- Sihali Jageer Location in Uttar Pradesh, India Sihali Jageer Sihali Jageer (India)
- Coordinates: 28°47′59″N 78°15′46″E﻿ / ﻿28.79972°N 78.26278°E
- Country: India
- State: Uttar Pradesh
- District: Amroha
- Founder: Pathan's

Government
- • Body: Gram panchayat

Area
- • Total: 419 km^{2} (162 sq mi)
- Elevation: 207 m (679 ft)

Population (2011)
- • Total: 9,115
- • Density: 21.8/km^{2} (56.3/sq mi)

Languages
- • Official: Hindi, English
- Time zone: UTC+5:30 (IST)
- PIN: 244241
- Vehicle registration: 7162
- Nearest city: Gajraula
- Sex ratio: 4797:4318 ♂/♀

= Sihali Jageer =

Sihali Jageer (also known as Sihali Jagir) is a village in the Hasanpur subdistrict of the Amroha district within Jyotiba Phule Nagar in the Indian state of Uttar Pradesh. Sihali Jageer is also famous for plants Nursery .

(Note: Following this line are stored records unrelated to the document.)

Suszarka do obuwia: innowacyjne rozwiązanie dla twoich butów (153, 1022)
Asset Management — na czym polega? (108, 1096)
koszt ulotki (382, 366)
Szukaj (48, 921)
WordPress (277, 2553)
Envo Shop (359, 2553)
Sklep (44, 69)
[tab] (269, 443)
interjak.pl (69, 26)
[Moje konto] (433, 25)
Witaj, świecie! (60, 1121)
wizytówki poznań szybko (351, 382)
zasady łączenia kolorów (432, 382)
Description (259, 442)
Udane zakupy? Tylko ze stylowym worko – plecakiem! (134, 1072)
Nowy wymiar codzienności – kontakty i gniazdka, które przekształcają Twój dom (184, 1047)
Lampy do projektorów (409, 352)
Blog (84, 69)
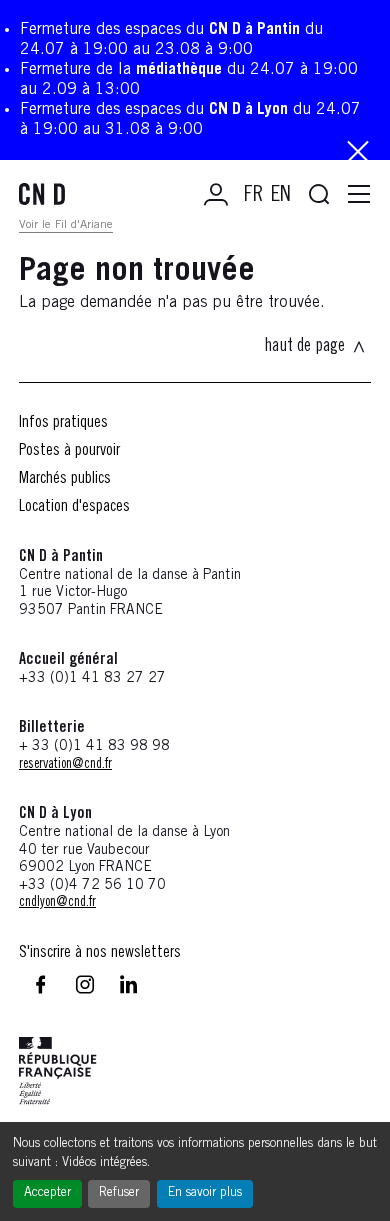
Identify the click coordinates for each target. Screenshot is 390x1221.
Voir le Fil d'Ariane (66, 225)
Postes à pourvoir (69, 451)
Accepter (47, 1193)
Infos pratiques (63, 423)
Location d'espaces (74, 507)
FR (253, 196)
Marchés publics (65, 479)
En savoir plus (205, 1193)
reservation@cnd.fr (65, 765)
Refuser (119, 1193)
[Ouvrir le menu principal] (359, 195)
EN (281, 196)
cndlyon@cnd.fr (57, 903)
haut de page (304, 347)
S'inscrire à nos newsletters (100, 953)
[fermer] (358, 153)
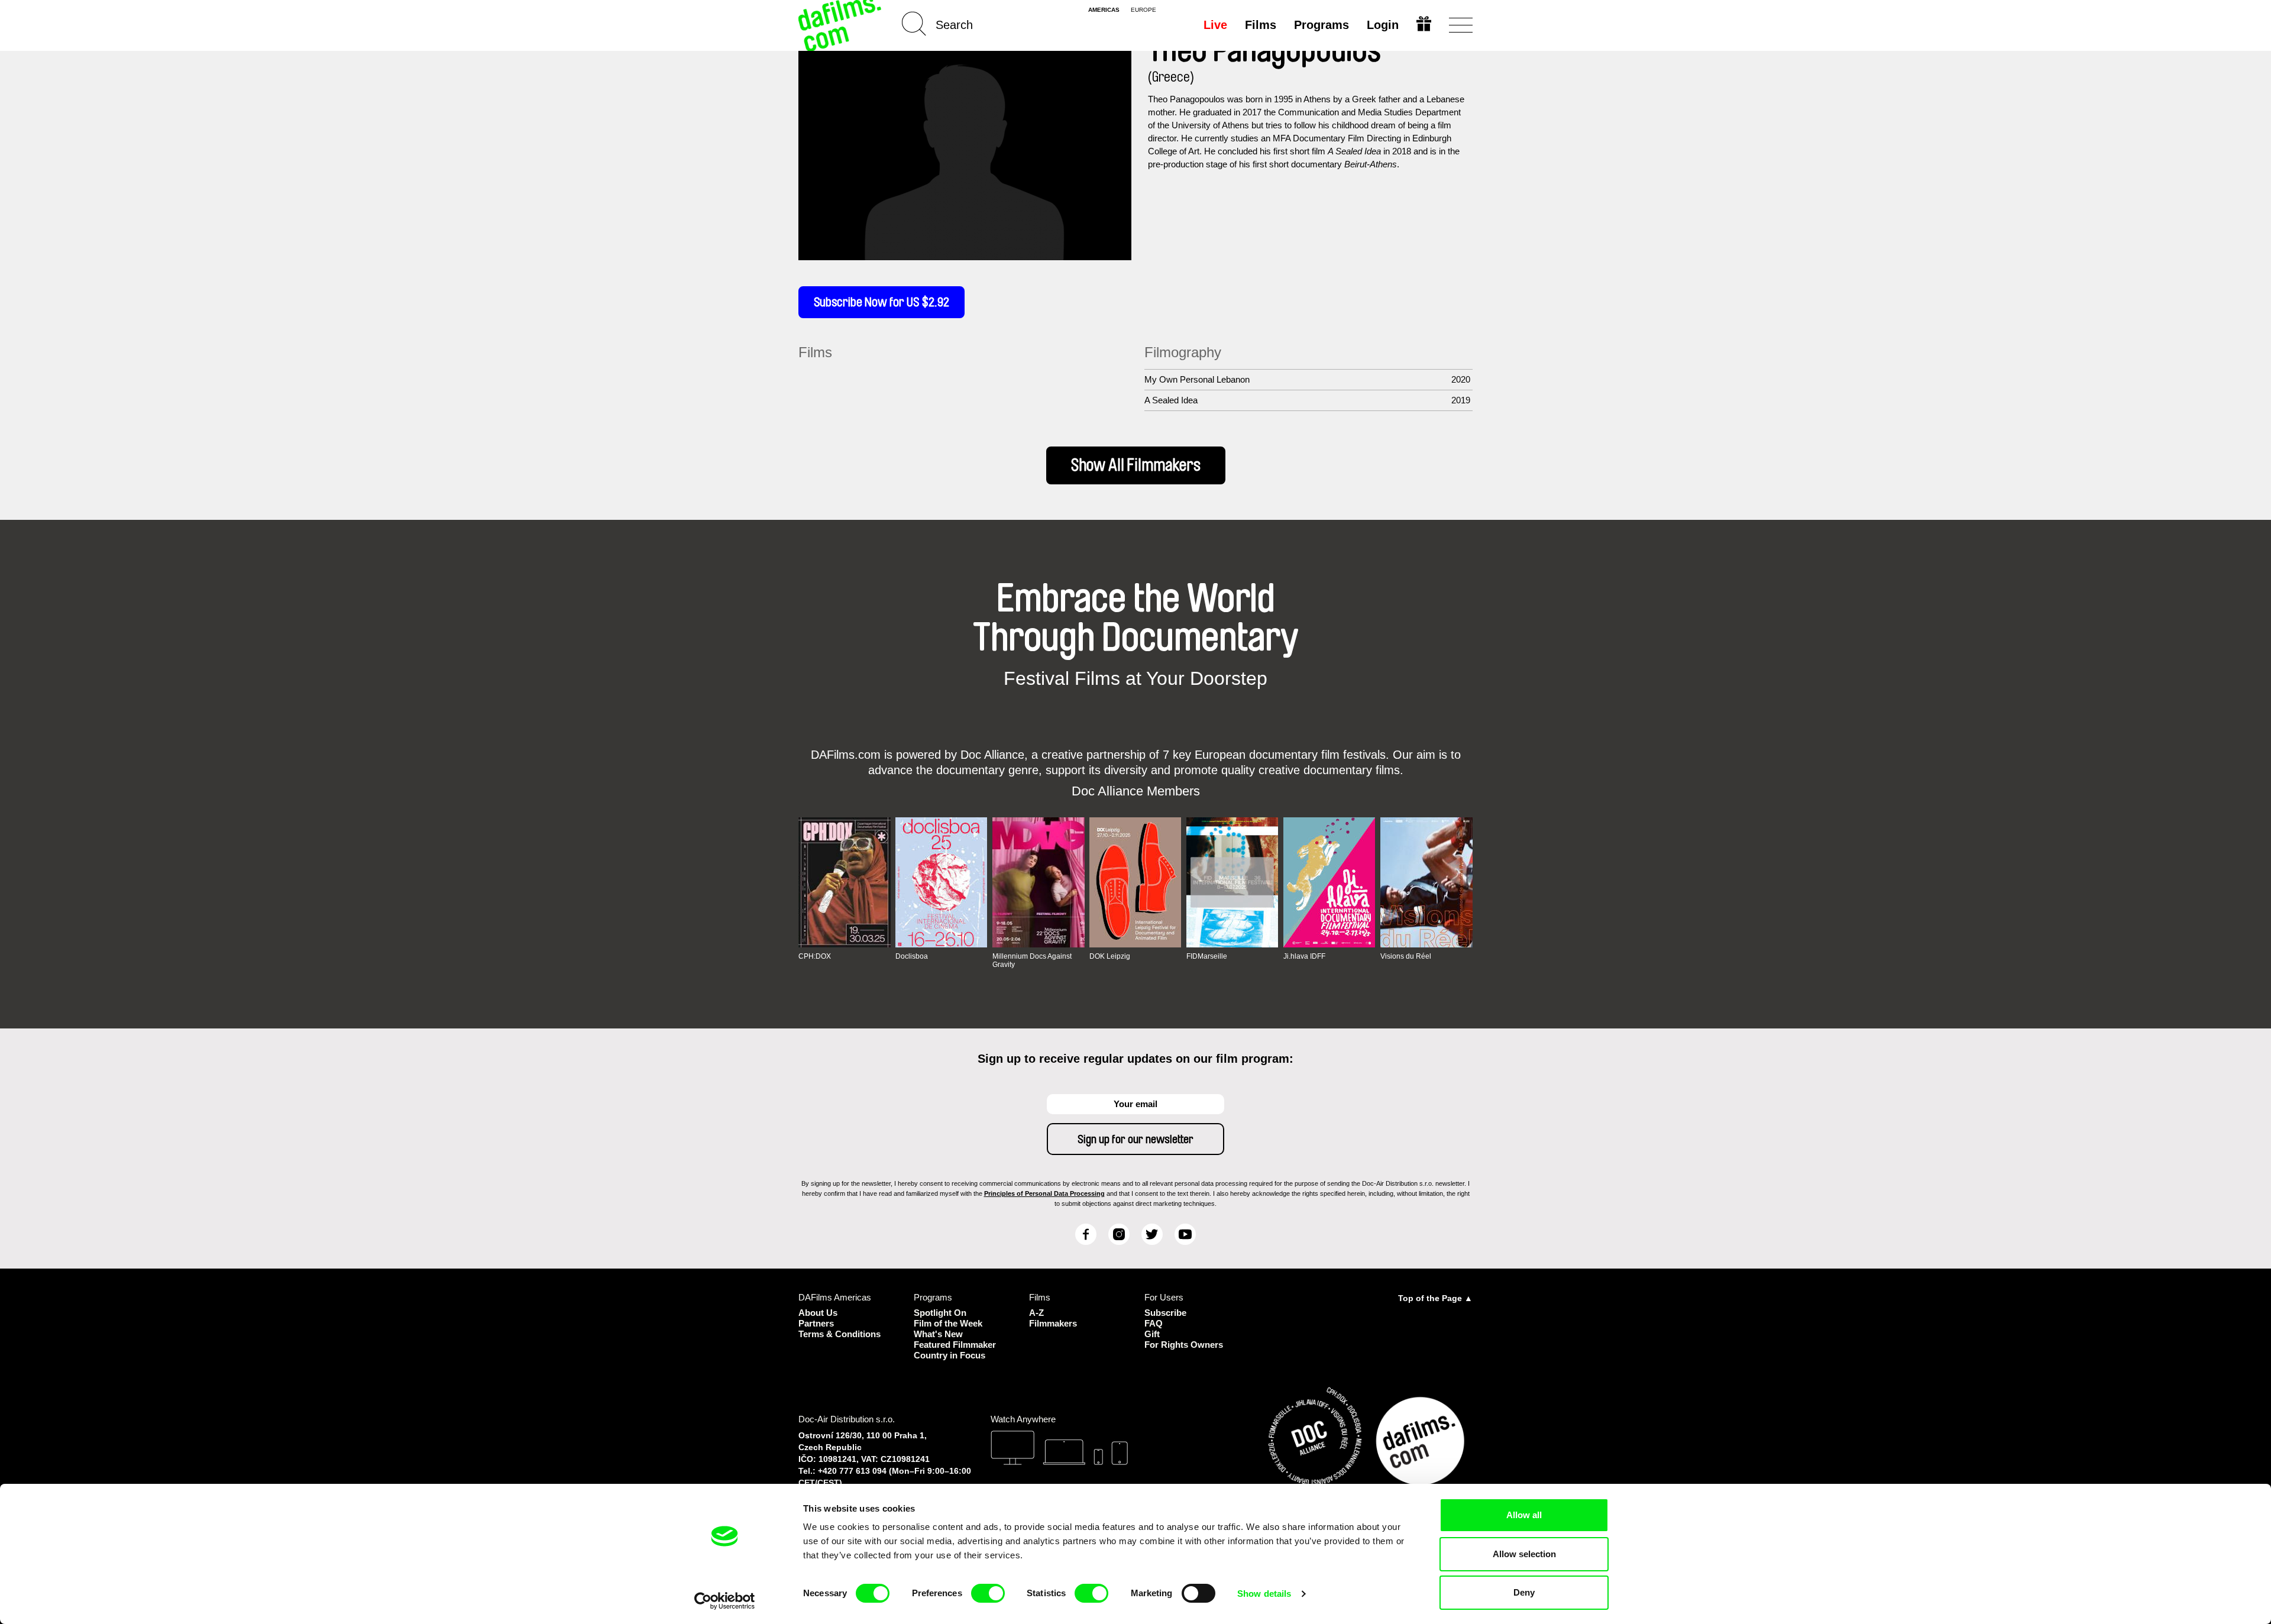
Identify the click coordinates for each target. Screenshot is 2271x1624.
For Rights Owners (1183, 1345)
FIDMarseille (1206, 956)
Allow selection (1524, 1554)
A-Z (1036, 1313)
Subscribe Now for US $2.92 (881, 302)
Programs (1321, 24)
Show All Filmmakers (1136, 465)
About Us (817, 1313)
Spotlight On (940, 1313)
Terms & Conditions (839, 1334)
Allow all (1524, 1515)
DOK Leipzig (1109, 956)
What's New (938, 1334)
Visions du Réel (1405, 956)
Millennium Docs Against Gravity (1032, 960)
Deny (1524, 1592)
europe (1143, 10)
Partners (816, 1323)
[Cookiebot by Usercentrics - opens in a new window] (725, 1601)
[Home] (841, 25)
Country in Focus (949, 1355)
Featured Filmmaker (955, 1345)
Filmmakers (1053, 1323)
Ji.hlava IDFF (1304, 956)
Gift (1152, 1334)
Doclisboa (911, 956)
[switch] (988, 1593)
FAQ (1153, 1323)
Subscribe (1165, 1313)
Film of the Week (948, 1323)
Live (1215, 24)
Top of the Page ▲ (1435, 1298)
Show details (1264, 1594)
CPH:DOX (814, 956)
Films (1260, 24)
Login (1383, 24)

Sihali Jageer is a gram panchayat administered by a sarpanch. The village was originally settled by Pathans, 400 years ago. Sindh Mohalla was the first Mohalla of this village which settled by two brothers, Peer Khan and Meer Khan.

==Economy==
Sihali Jageer is known as a center of the plant nursery and horticulture industry. Fareed Khan is credited with being the first resident in the village to develop a successful nursery business, and his success inspired many other village residents to develop their own nursery businesses.

The name Sihali Jageer is also used as a trademark by a luxury ladies fashion company located in Ambedkar Nagar, Noida, Uttar Pradesh. The company was founded by a zamindar family of Amroha district named Sihali Jageer.

The Anjuman A. Ashraf Pharmacy College (located at Vill-Basi Sahsoli Post-Sihali Jagir, Tehsil-Hasanpur, Amroha, J.P. Nagar 224241) was granted the status of "Diploma institutions only for conduct" for 2019–2020.
== Demographics ==
According to 2011 census data, there were 1474 households in Sihali Jageer and a population of 9115 of which 4797 were males while 4318 were females. In 2018, its population was estimated to have grown to around 14,000 made up of 2,000 households, of which 65% were estimated to have land holdings.

The population of children in the village aged 0–6 was 1665 which constituted 18.27% of the total population of village according to the 2011 census data. The child sex ratio was 875 which was lower than the Uttar Pradesh average of 902.

Per the 2011 census data, Sihali Jageer village had a literacy rate of 58.98%, which was below the average literacy rate of Uttar Pradesh at 67.68%. The male literacy rate was 67.66%, while the female literacy rate was 49.39%.

Ashfaq Ali Khan is from Sihali Jageer.